EGYPT – Yodawy, Egypt’s leading online health and wellbeing platform, has successfully raised US$7.5 million in a Series B funding to help it expand its product offering and enter new markets.
Founded in 2018, Yodawy has introduced a benefits management platform for pharmacies that enables the entire healthcare ecosystem, insurance companies, pharmacies, and pharmaceuticals, to serve a wider customer base, faster.
The platform allows its over 2000 subscribers to have their medicine and products delivered, insurance companies to automate approvals, and pharmacies to boost their sales through e-commerce offerings.
“Yodawy is powering a digital healthcare revolution in Egypt. The digital infrastructure that we have created is breaking down silos and creating a more integrated healthcare system that better serves patients,” said Yodawy founder and chief executive officer (CEO) Karim Khashaba.
Having raised a US$1 million funding round back in 2019, Yodawy has now raised a US$7.5 million Series B round to help it scale further.

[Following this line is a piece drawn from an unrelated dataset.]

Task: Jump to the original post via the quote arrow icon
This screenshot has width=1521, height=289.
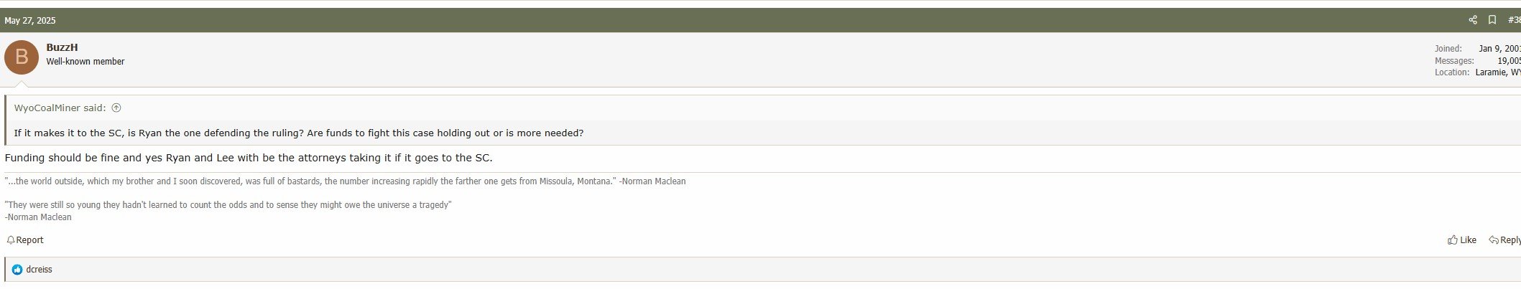Action: [x=116, y=108]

Yodawy plans to use the funding to introduce additional offerings for its growing network of benefactors, and expand into new markets.
“Yodawy is the only player with both B2C and B2B insurance and pharma products and holds a leading market position with its end-to-end offerings. The business has been hugely successful in Egypt, and we are looking forward to supporting Yodawy as it enters new markets in the MENA region, and beyond,” said managing director of Global Ventures Amal Enan.

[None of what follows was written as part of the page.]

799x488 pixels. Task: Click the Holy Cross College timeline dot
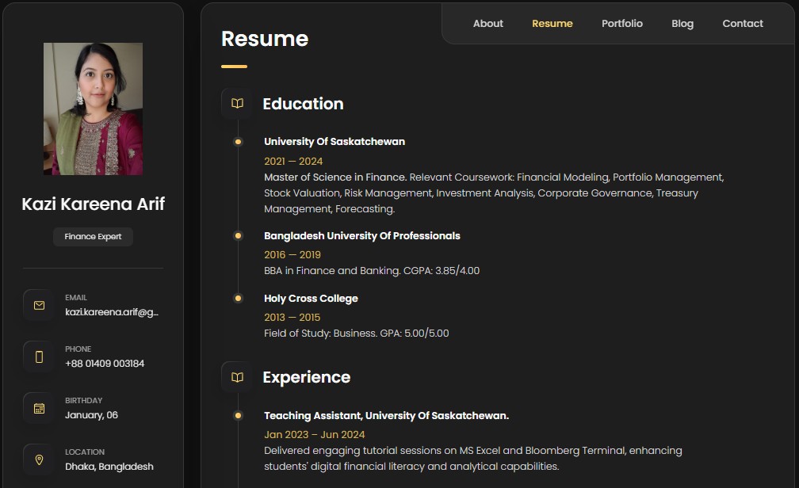[x=238, y=299]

Yodawy was the first company in Egypt to partner up with leading health insurance providers including AXA, MedNet, NextCare and MetLife – global Fortune500 insurance companies-, to enable patients to use their medical insurance cards online and get their prescriptions delivered at home, saving them an otherwise painful process to get their medications.
Egypt’s insurance sector faces a challenging period due to ongoing reforms which promise to strengthen the legislative and regulatory platform that underpins the industry, but likely to result in short-term difficulties for some sections of the market.
The national health insurance scheme, which is to be introduced in six stages and fully implemented by 2032, is expected to cost approximately LE210bn (US$12.9bn) per year and cover at least 100million people, according to Mohamed Maait, the minister of finance.
A number of funds and organizations play an important role in the sector. There are about 100 health care start-ups in Egypt, said Yara Abo El Waffa, a co-founder of Health 2.0 Egypt, a non-profit group that promotes innovation in medicine.
Many of those start-ups are piggybacking on surging demand for health care. Egypt’s population has nearly doubled since 1990, creating an acute need for diagnostic services, medical specialists, and hospital beds.
Right now, Egypt has about 1.2 hospital spaces per 1,000 people, less than half of what planners consider ideal.
The government has signaled that private medical providers will play an important role in the universal health care program, which received a US$400 million injection from the World Bank last year.